Der Ortsverband Ellerhoop im Sozialverband Deutschland (SoVD) hat derzeit 260 Mitglieder aus 23 Gemeinden und Städten. Das hat der Vorsitzende Eike Dümichen vor Kurzem während der Mitgliederversammlung im Gasthof „Zur Linde“ bekanntgegeben. „Eine beeindruckende Zahl, aus der hervorgeht, dass viele ältere Menschen die Beratung und Betreuung nötig haben“, sagte der CDU-Landtagsabgeordnete Peter Lehnert als Gastredner, der selbst Mitglied ist. Heike Lorenzen vom Kreisvorstand des SoVD wurde deutlicher. „Der große Zuspruch ist ein bitterer Tropfen und wirft ein schlechtes Licht auf die Sozialpolitik des Landes“, sagte sie, selbst 30 Jahre im SoVD Kreisvorstand tätig.

Der Kreisverband Pinneberg habe 17  808 Mitglieder und sei der viertgrößte Verband im Land Schleswig-Holstein, das insgesamt 140  000 SoVD-Mitglieder habe. „Die Arbeit der Ehrenamtler ist wichtig, die der Hauptamtlichen ebenso“, sagte Lorenzen. So würden sich die meisten gerichtlichen Auseinandersetzungen mit dem Schwerbehindertengesetz befassen, weiter mit der Grundsicherung für Arbeitssuchende und der gesetzlichen Rentenversicherung. „83 Fälle führten zum Erfolg, 72 nicht“, so Lorenzen. Bei den Widerspruchsverfahren seien 235 Fälle erfolgreich gewesen, 318 dagegen nicht. „Gerichtlich wurden bei einmaligen Nachzahlungen 1,28 Millionen Euro erstritten, bei monatlichen Nachzahlungen 153  237 Euro“, sagte sie.

Als große politische Schlappe bezeichnete Lorenzen die Schließung des Seniorenheims in Kummerfeld. „Die Politik hat sich zu spät eingeschaltet“, monierte sie. Es werde immer beteuert, dass mehr Heime benötigt würden. „Hier werden Menschen als Ware betrachtet“, so Lorenzen. „Es kann nicht sein, dass Menschen dazu benutzt werden, Aktionäre zu befriedigen“, ergänzte Lehnert.
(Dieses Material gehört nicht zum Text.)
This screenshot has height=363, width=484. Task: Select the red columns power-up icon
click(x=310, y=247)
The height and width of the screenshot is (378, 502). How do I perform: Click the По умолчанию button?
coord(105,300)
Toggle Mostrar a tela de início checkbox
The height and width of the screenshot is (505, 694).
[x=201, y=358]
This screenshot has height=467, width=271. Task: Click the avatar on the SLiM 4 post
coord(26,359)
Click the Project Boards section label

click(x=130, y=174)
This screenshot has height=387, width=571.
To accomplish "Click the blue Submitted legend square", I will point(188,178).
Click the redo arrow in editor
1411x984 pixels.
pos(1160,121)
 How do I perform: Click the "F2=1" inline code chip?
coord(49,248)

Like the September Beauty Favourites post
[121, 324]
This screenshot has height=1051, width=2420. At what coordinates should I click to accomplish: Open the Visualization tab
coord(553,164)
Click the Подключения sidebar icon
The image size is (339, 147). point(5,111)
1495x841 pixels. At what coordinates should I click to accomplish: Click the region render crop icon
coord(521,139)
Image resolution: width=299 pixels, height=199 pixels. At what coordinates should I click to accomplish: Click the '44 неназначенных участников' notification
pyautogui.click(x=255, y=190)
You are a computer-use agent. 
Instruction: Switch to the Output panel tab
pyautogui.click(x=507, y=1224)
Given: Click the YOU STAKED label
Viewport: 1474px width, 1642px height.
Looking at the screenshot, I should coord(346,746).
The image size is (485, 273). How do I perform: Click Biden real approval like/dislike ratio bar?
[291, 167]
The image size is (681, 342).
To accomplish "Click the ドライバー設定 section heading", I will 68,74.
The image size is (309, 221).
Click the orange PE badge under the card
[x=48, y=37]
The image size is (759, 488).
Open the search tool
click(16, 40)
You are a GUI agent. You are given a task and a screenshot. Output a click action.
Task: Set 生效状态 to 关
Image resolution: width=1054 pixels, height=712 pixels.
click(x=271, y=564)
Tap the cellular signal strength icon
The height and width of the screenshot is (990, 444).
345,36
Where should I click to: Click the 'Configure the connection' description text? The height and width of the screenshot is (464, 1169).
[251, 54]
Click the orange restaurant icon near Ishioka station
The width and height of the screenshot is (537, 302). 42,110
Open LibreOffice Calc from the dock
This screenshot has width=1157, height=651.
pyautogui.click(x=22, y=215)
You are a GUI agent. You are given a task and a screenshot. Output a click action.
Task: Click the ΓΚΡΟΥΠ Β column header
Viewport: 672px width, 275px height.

Altenheime seien nicht dazu da, Gewinne zu erzielen, sondern gehörten in öffentliche Hände.

Ellerhoops Bürgermeisterin Wiebke Uhl dankte dem Ortsverband für die vielen Aktivitäten im Sinne der älteren Mitbürger. „Wir haben 2016 insgesamt neun Veranstaltungen mit 507 Mitgliedern gehabt“, so Dümichen. Es seien Ausfahrten, Feste und ein Matjesessen mit der örtlichen Feuerwehr dabei gewesen. „Wir haben Besuche bei kranken und älteren Mitgliedern gemacht und auch zu Jubiläen gratuliert.“ Er dankte Schatzmeisterin Anke Offermann, die das Geld geschickt einplane und Aktivitäten organisiere. Für fünf Jahre Ehrenamt dankte Dümichen Lambert Früchtenicht und Gaby Krohn. Zudem wurden weitere Mitglieder geehrt.